Your instructions: The required output is the run of lines from the one holding "You are a GUI" through the final line of the listing, restated word for word, with no pictures.

Data supplied:
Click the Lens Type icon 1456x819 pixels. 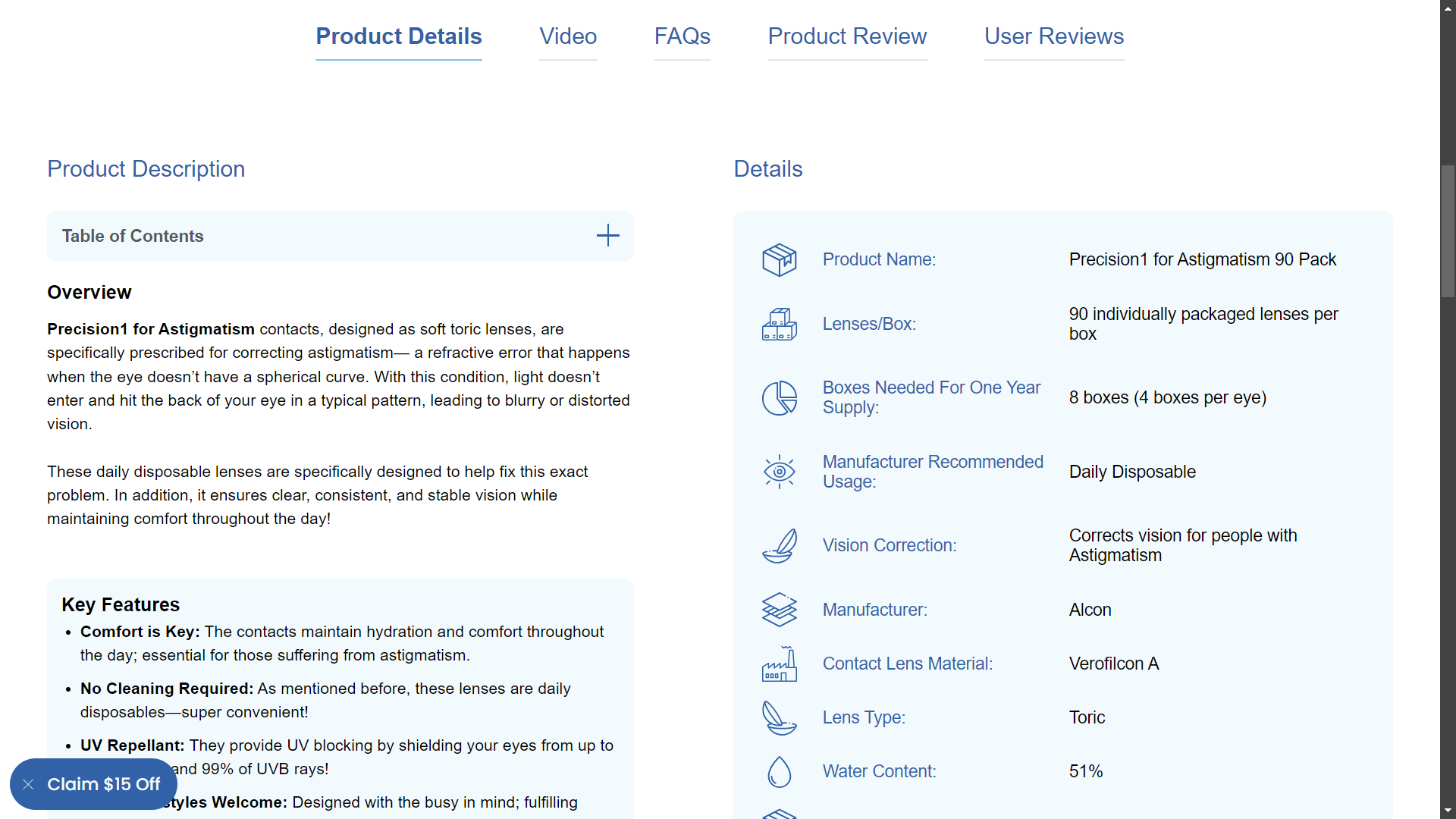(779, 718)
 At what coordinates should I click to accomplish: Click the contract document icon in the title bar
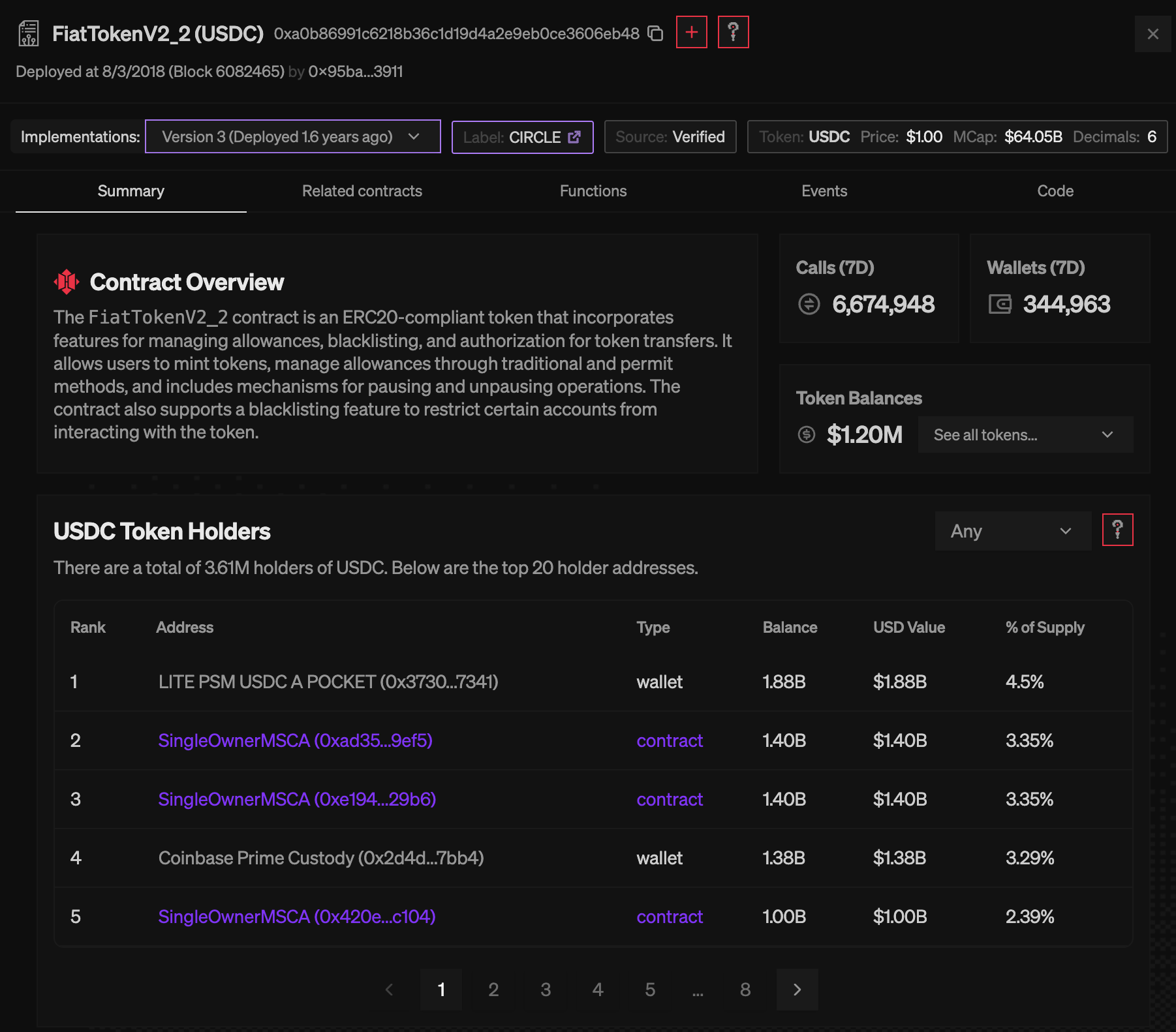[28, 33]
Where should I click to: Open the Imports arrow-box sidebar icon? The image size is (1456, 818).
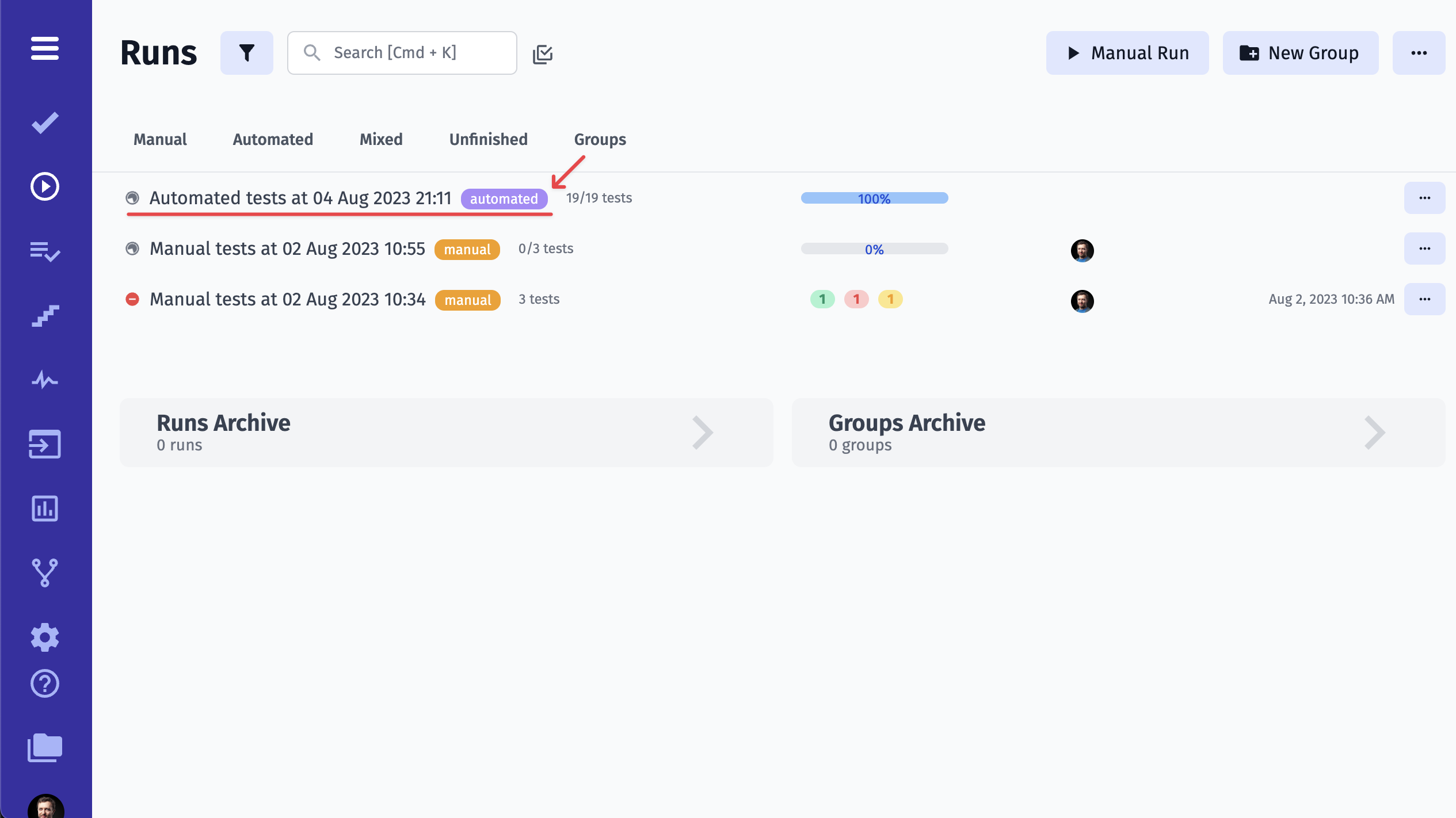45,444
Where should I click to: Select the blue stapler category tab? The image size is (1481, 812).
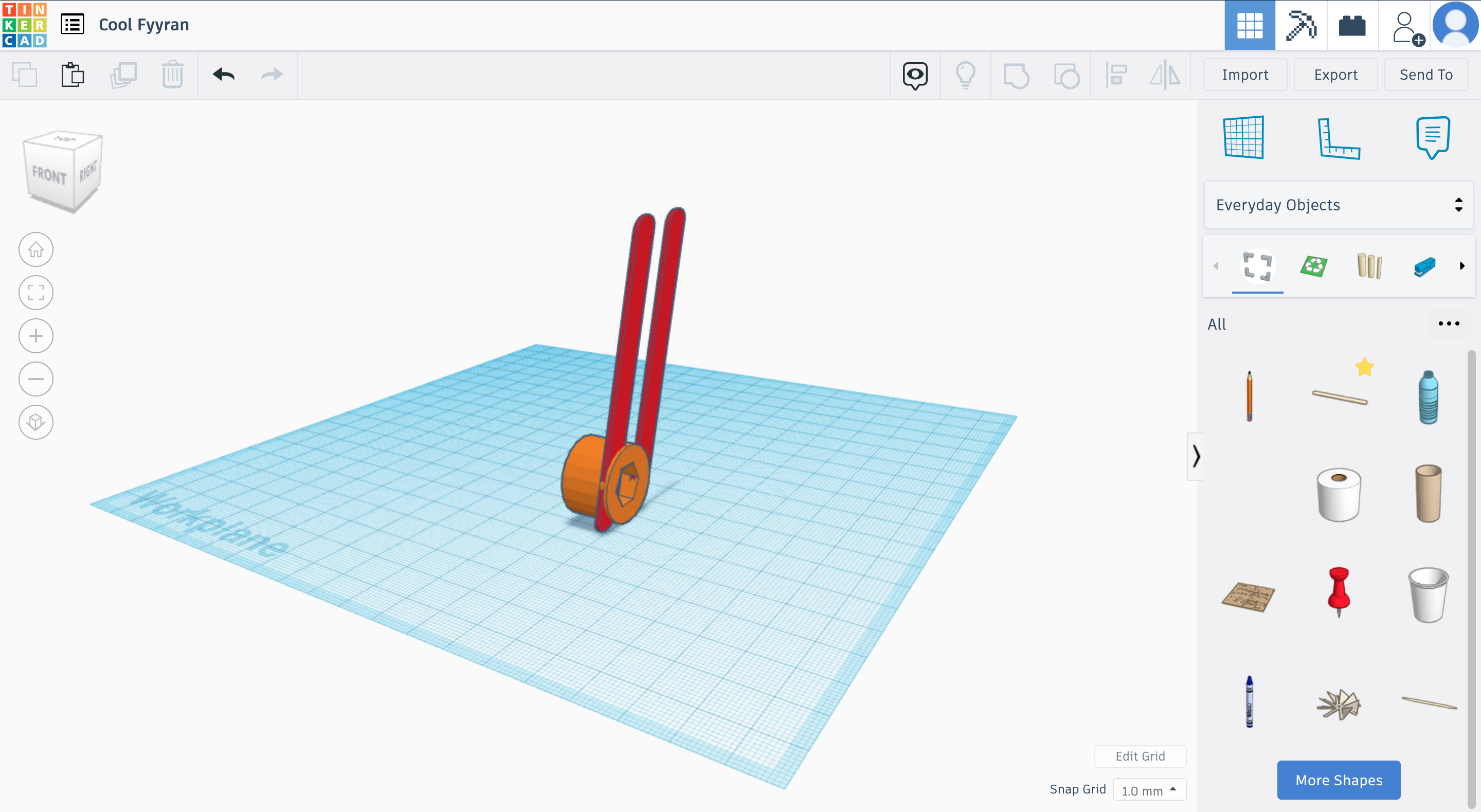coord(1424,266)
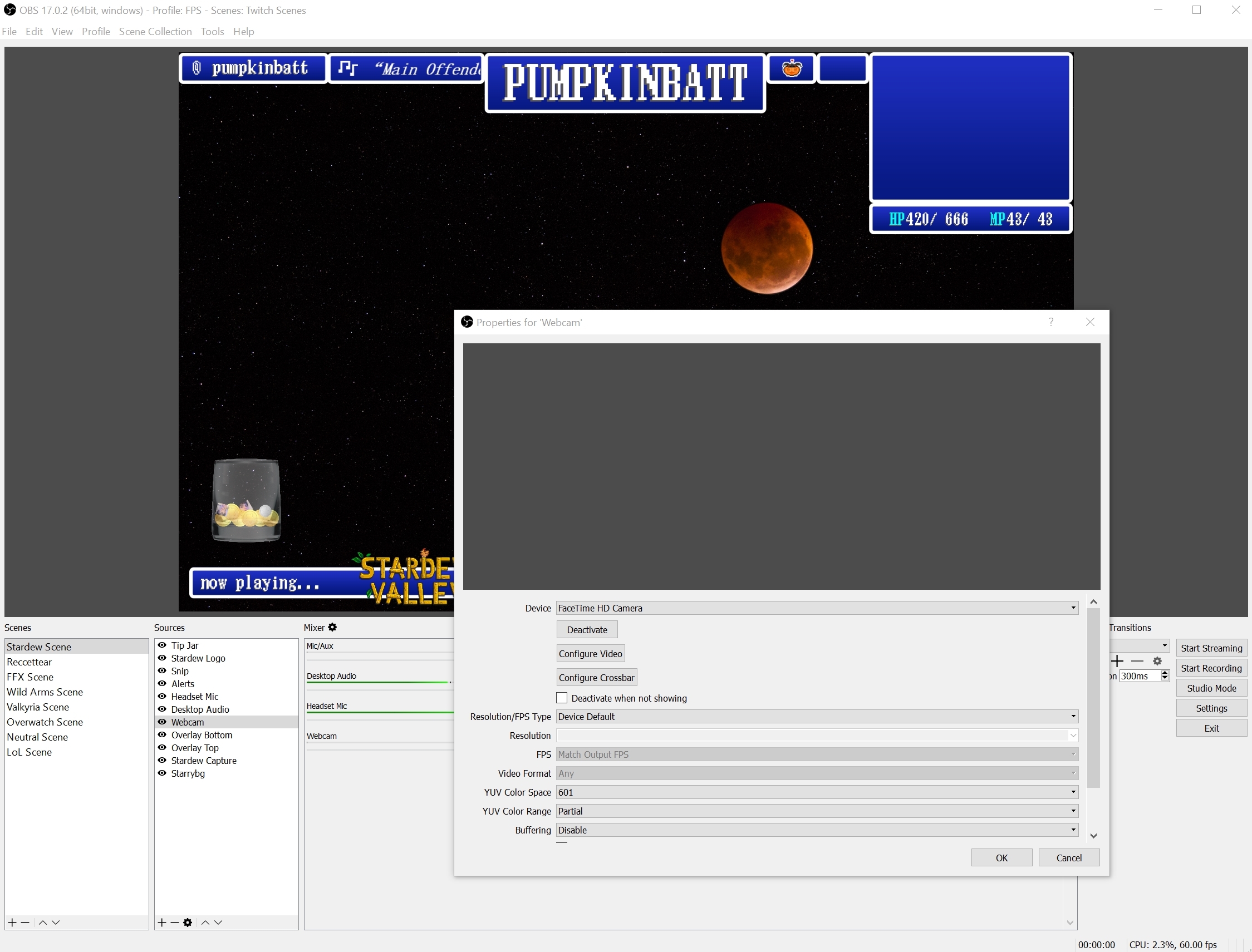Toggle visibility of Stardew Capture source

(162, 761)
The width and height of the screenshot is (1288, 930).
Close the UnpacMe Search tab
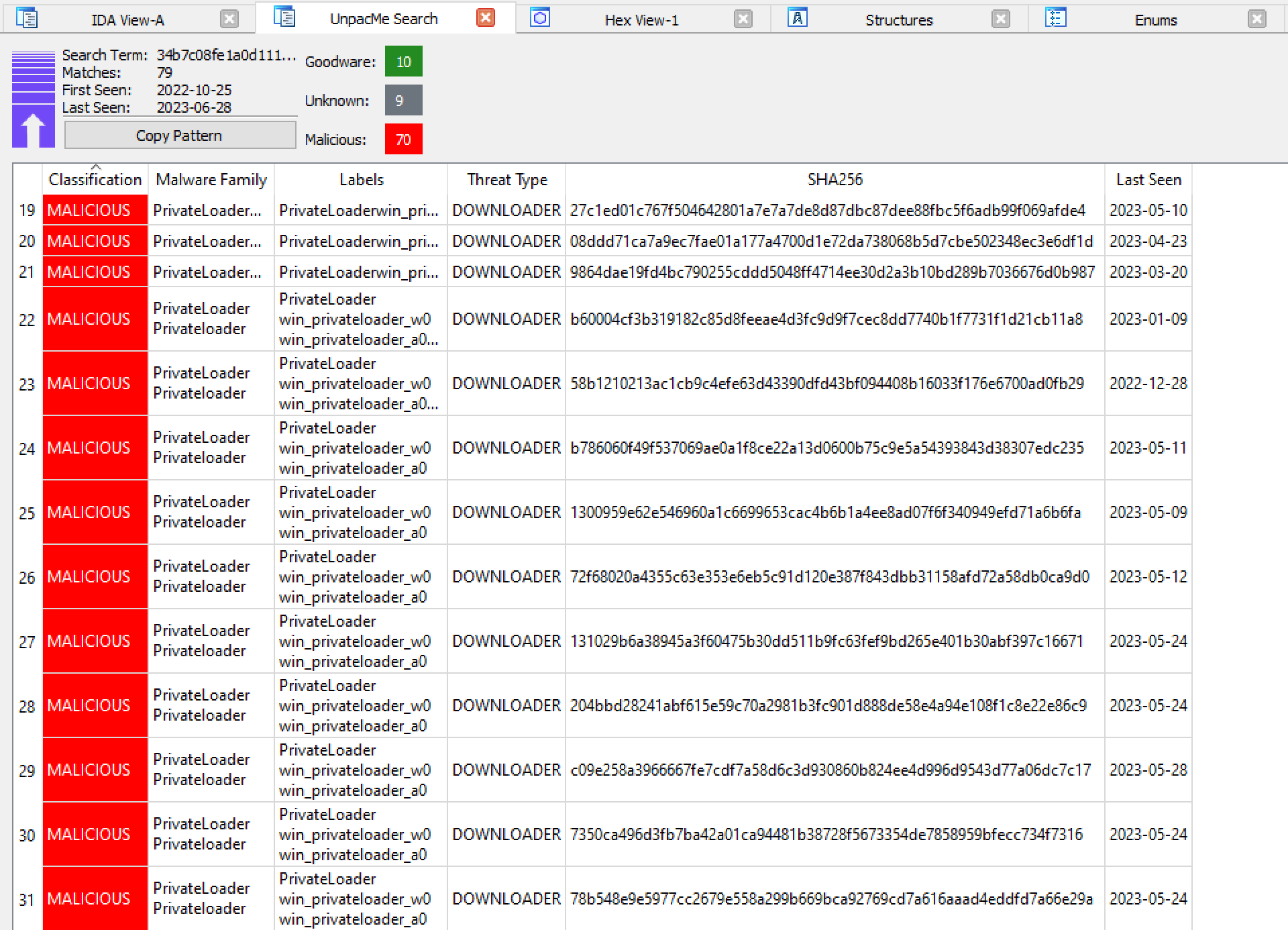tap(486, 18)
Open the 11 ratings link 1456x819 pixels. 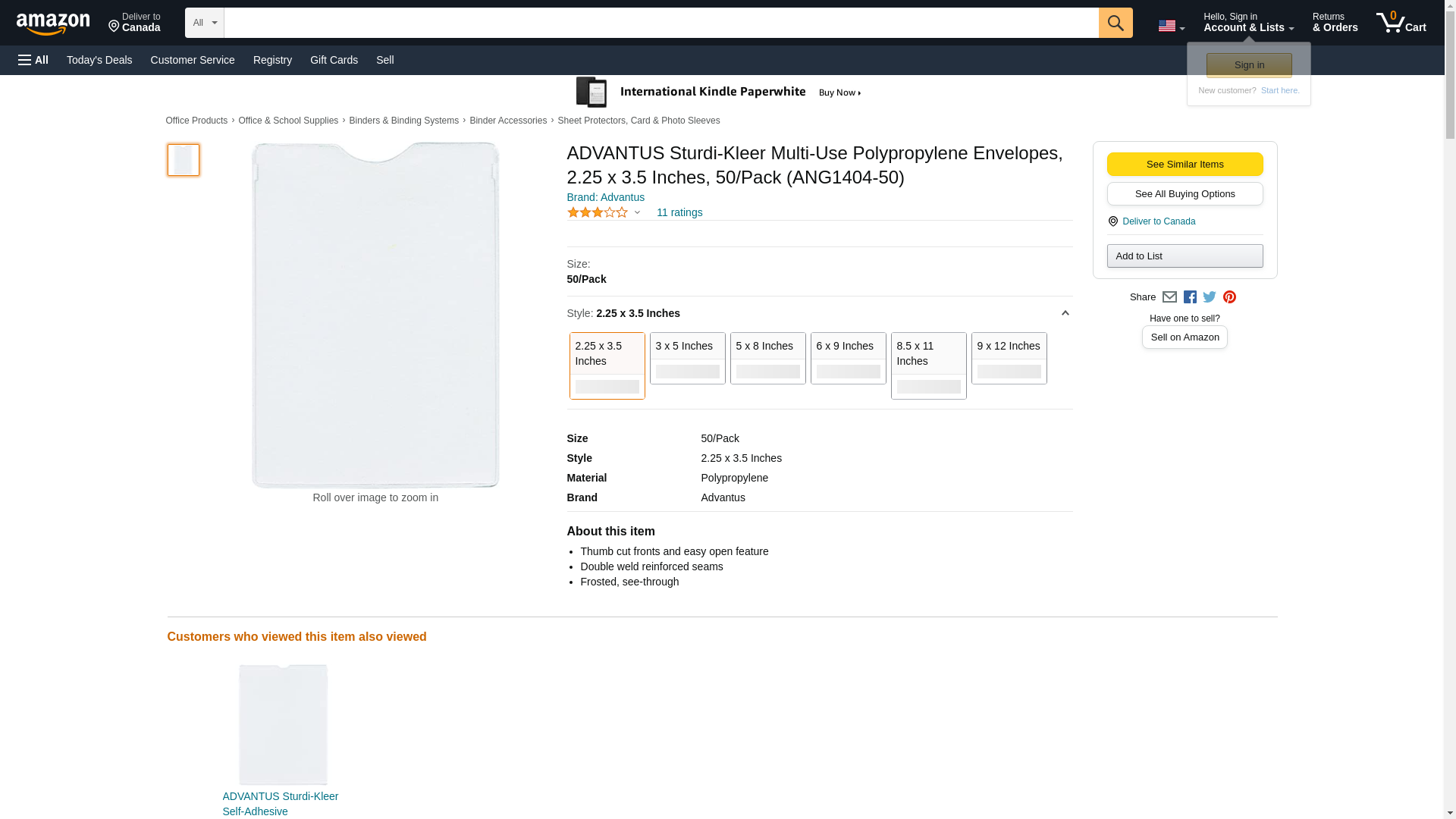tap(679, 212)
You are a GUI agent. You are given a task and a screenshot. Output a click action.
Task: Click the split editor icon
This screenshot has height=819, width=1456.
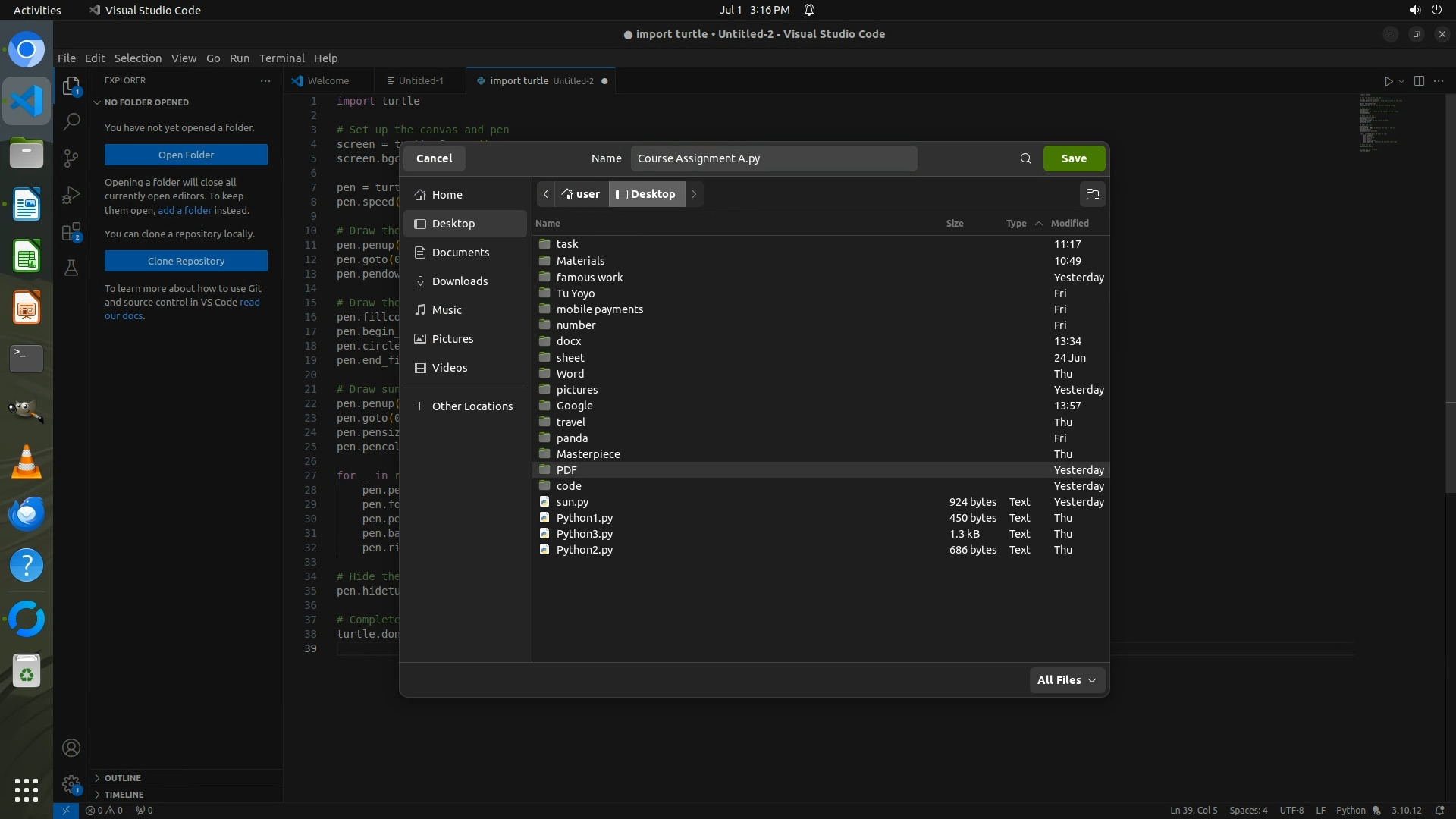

Written answer:
You are a GUI agent. You are given a task and a screenshot. Output a click action.
Task: Click the split editor icon
This screenshot has height=819, width=1456.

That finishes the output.